What is the message?

The research letter “Use of GPT-4 to Analyze Medical Records of Patients With Extensive Investigations and Delayed Diagnosis”, published by JAMA Network, highlights the application of the GPT-4 program, an artificial intelligence tool, in analyzing medical records of older patients with delayed diagnoses.

The study reveals that GPT-4’s diagnostic accuracy in suggesting primary and differential diagnoses is notably higher than that of clinicians and a diagnostic decision support system.

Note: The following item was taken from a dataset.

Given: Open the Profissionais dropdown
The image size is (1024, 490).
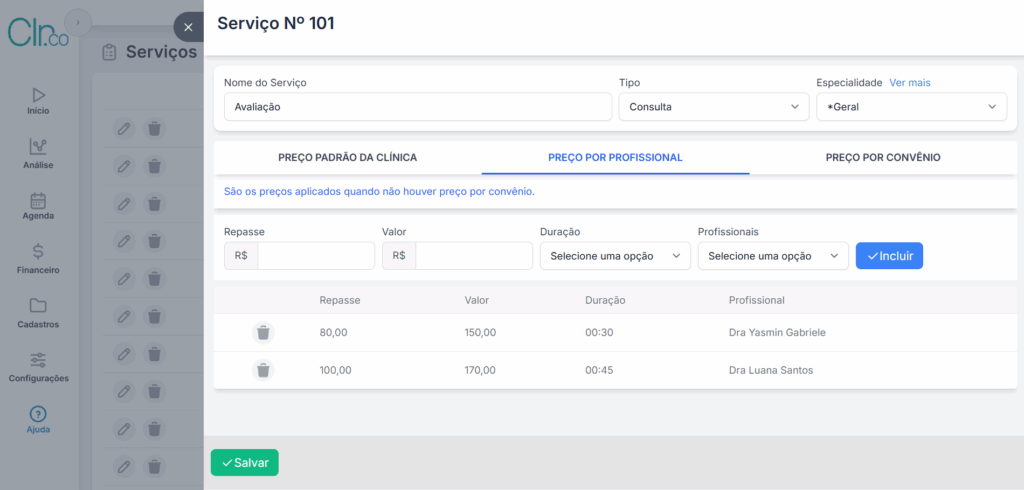Looking at the screenshot, I should (x=773, y=256).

While GPT-4 shows promise in aiding clinicians and improving diagnostic outcomes, its effectiveness depends on comprehensive patient information and careful interpretation within the clinical context.

Key takeaways:

What is the main focus of the article?

The article discusses the use of the GPT-4 (Generative Pre-trained Transformer 4) program, a form of artificial intelligence (AI), to analyze medical records of older patients with delayed diagnosis and aims to determine whether GPT-4 can enhance diagnostic accuracy in complex cases.

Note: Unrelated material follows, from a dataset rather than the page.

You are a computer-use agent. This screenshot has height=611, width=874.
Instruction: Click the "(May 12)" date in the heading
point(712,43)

What is the hypothesis of the study?

The study hypothesizes that GPT-4 can improve the diagnostic accuracy of clinicians by providing the most probable diagnosis or suggesting differential diagnoses in complex cases, especially for patients in low-income countries where specialist care might be lacking.

How was the study conducted?

The medical histories of six patients aged 65 years or older, who had experienced a delay of more than a month in receiving a definitive diagnosis, were entered into GPT-4 without revealing the actual diagnosis. The responses generated by GPT-4, as well as those by clinicians and a diagnostic decision support system, were collected and compared. The study analyzed the accuracy of primary diagnoses and differential diagnoses provided by GPT-4 and clinicians.

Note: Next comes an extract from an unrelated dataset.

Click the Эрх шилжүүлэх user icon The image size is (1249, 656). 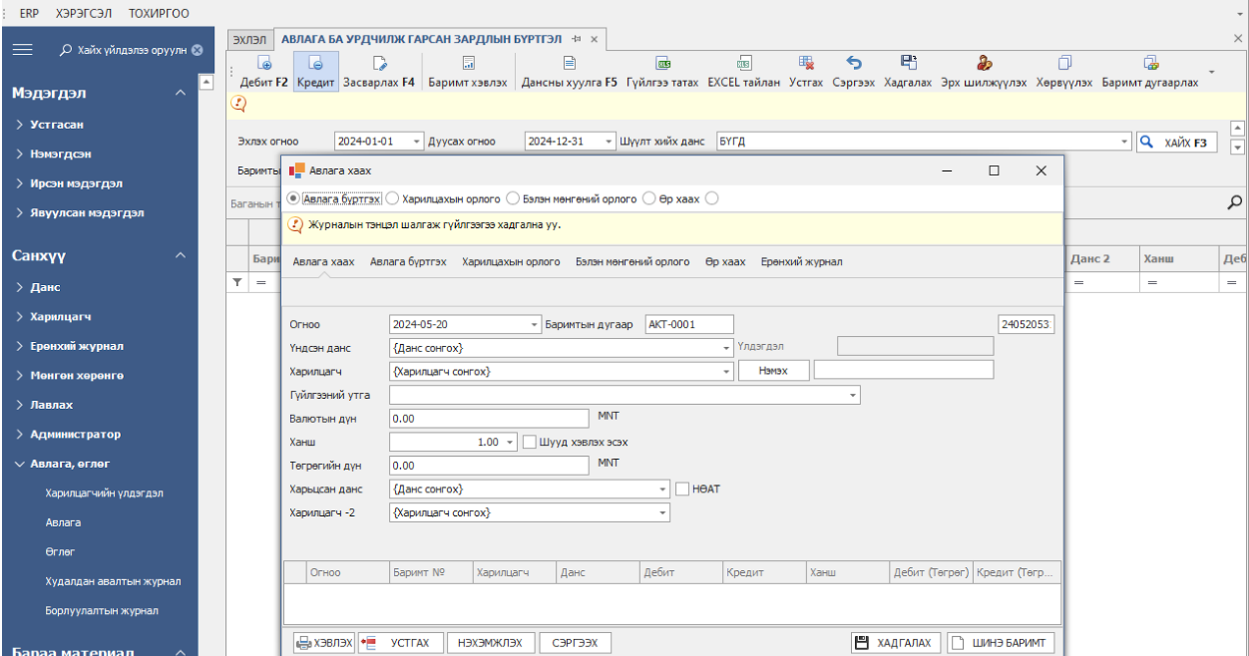tap(984, 63)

What were the key findings of the study?

The accuracy of primary diagnoses made by GPT-4 was higher (66.7%) compared to clinicians (33.3%) and a diagnostic decision support system (0%). When including differential diagnoses, GPT-4’s accuracy was 83.3%, clinicians’ accuracy was 50.0%, and the decision support system’s accuracy was 33.3%. GPT-4 was found to suggest diagnoses not previously considered by clinicians, potentially leading to improved diagnostic outcomes.

What are the implications and limitations of the study?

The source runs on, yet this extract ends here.